=== MATERIALS PROVIDED ===

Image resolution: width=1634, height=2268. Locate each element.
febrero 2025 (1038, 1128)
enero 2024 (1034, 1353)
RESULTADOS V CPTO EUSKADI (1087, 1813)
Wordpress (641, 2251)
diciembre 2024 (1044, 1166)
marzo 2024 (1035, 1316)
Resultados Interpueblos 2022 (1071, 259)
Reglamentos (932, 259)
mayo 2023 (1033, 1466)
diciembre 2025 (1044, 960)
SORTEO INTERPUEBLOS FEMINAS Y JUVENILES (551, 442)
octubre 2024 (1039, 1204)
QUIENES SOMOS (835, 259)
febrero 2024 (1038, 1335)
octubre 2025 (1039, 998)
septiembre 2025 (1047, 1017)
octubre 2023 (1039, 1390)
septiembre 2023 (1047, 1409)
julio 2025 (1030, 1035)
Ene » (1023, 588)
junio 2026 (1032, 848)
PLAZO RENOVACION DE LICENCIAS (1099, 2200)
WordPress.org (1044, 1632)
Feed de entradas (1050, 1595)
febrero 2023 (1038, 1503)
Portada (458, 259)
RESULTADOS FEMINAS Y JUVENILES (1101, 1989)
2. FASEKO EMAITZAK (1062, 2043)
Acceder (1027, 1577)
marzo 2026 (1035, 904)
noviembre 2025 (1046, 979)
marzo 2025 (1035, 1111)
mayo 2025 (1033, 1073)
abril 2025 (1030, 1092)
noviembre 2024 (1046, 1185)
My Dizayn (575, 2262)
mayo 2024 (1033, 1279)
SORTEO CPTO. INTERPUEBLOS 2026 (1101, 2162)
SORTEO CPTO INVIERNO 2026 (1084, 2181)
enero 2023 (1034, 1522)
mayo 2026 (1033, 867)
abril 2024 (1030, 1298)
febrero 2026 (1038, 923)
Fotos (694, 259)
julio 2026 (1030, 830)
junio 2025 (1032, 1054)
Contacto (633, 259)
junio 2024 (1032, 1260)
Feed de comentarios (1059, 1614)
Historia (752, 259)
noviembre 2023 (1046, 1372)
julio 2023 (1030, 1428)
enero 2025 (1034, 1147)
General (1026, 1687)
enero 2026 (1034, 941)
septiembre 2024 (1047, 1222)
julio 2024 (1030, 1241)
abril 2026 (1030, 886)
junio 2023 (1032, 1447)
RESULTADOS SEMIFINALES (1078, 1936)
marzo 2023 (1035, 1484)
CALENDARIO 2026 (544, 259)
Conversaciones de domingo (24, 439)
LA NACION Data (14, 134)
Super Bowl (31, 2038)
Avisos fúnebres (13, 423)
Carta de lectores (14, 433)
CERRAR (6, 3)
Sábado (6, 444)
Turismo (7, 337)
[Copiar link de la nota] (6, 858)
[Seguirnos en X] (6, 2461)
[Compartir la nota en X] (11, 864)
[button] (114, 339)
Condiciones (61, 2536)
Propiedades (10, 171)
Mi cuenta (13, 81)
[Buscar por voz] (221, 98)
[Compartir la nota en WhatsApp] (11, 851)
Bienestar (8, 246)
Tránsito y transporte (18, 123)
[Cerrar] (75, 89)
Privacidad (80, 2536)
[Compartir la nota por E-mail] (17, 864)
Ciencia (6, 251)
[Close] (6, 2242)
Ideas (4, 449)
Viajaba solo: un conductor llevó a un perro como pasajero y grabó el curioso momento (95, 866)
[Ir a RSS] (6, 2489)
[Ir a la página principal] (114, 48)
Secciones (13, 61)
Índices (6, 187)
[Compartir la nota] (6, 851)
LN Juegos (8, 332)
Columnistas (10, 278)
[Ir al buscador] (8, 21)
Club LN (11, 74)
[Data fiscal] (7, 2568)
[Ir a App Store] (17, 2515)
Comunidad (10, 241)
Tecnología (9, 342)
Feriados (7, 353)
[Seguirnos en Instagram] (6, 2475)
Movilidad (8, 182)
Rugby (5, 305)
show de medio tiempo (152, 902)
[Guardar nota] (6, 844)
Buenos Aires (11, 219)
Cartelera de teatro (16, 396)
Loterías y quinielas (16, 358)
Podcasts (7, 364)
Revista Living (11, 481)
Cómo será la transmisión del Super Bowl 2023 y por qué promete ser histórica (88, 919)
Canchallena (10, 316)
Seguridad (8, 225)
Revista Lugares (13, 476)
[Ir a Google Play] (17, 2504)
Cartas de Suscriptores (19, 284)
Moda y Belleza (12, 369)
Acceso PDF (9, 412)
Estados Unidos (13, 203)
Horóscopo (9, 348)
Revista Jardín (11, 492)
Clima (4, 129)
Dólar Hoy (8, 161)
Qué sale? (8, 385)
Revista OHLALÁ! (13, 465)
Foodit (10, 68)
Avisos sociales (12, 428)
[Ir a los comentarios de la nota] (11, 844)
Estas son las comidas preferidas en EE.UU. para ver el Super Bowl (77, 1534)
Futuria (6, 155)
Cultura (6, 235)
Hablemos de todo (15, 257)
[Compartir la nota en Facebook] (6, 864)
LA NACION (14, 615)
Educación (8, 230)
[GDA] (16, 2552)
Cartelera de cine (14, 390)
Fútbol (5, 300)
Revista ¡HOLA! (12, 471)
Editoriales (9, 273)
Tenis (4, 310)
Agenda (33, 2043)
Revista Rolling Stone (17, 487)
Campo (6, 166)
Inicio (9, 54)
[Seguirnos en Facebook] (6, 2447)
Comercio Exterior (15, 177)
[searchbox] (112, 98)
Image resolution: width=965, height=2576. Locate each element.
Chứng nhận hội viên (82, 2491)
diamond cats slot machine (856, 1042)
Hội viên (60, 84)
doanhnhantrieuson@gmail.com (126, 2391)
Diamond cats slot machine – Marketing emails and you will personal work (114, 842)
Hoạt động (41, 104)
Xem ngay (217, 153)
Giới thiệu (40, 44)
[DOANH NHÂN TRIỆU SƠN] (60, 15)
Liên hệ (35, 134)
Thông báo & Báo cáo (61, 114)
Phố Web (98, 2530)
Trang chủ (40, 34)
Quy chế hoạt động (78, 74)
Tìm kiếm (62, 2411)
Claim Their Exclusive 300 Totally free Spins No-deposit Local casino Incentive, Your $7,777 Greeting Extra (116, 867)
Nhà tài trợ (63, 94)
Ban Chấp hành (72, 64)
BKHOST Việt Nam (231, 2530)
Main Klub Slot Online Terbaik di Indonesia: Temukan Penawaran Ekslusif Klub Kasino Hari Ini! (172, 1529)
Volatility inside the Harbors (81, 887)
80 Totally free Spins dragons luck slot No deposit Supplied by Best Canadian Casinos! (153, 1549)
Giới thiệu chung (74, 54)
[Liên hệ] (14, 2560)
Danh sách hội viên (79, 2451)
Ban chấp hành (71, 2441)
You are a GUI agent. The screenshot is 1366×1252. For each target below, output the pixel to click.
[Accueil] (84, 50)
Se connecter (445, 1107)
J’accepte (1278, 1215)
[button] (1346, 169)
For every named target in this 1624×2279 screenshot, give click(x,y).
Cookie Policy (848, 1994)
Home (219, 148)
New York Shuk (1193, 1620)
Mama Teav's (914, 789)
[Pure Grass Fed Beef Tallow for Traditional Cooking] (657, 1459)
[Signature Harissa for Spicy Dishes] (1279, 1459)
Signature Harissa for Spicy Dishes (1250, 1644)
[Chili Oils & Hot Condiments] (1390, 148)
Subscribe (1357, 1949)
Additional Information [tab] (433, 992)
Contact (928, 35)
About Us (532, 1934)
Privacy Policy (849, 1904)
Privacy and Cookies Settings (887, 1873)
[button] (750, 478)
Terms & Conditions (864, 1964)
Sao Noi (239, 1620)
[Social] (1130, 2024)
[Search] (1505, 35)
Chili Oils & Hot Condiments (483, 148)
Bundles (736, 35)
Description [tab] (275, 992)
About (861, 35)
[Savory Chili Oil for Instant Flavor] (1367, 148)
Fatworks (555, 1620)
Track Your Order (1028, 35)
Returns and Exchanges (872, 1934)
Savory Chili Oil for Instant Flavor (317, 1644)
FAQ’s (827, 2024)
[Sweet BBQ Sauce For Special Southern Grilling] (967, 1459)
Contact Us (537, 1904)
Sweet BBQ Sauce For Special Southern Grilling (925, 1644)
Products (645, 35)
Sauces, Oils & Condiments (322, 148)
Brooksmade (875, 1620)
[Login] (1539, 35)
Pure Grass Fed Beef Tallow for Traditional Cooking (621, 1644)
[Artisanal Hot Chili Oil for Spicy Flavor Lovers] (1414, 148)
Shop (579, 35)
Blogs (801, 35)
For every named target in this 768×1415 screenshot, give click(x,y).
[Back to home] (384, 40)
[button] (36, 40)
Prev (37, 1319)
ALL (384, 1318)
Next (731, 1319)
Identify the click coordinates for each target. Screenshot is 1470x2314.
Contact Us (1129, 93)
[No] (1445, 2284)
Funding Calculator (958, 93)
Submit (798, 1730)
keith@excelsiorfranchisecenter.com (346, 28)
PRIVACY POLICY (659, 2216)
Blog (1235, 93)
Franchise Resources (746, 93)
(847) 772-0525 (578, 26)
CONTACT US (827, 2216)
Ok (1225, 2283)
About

===

Beginning with the line above that contains "Hoạt động (41, 104)", copy each line exactly up to and including the line that contains "Mama Teav's (914, 789)", and go no further.

- _WORKED SOLUTION_
Hoạt động (41, 104)
Xem ngay (217, 153)
Giới thiệu (40, 44)
[DOANH NHÂN TRIỆU SƠN] (60, 15)
Liên hệ (35, 134)
Thông báo & Báo cáo (61, 114)
Phố Web (98, 2530)
Trang chủ (40, 34)
Quy chế hoạt động (78, 74)
Tìm kiếm (62, 2411)
Claim Their Exclusive 300 Totally free Spins No-deposit Local casino Incentive, Your $7,777 Greeting Extra (116, 867)
Nhà tài trợ (63, 94)
Ban Chấp hành (72, 64)
BKHOST Việt Nam (231, 2530)
Main Klub Slot Online Terbaik di Indonesia: Temukan Penawaran Ekslusif Klub Kasino Hari Ini! (172, 1529)
Volatility inside the Harbors (81, 887)
80 Totally free Spins dragons luck slot No deposit Supplied by Best Canadian Casinos! (153, 1549)
Giới thiệu chung (74, 54)
[Liên hệ] (14, 2560)
Danh sách hội viên (79, 2451)
Ban chấp hành (71, 2441)
You are a GUI agent. The screenshot is 1366×1252. For each target below, output the pixel to click.
[Accueil] (84, 50)
Se connecter (445, 1107)
J’accepte (1278, 1215)
[button] (1346, 169)
For every named target in this 1624×2279 screenshot, give click(x,y).
Cookie Policy (848, 1994)
Home (219, 148)
New York Shuk (1193, 1620)
Mama Teav's (914, 789)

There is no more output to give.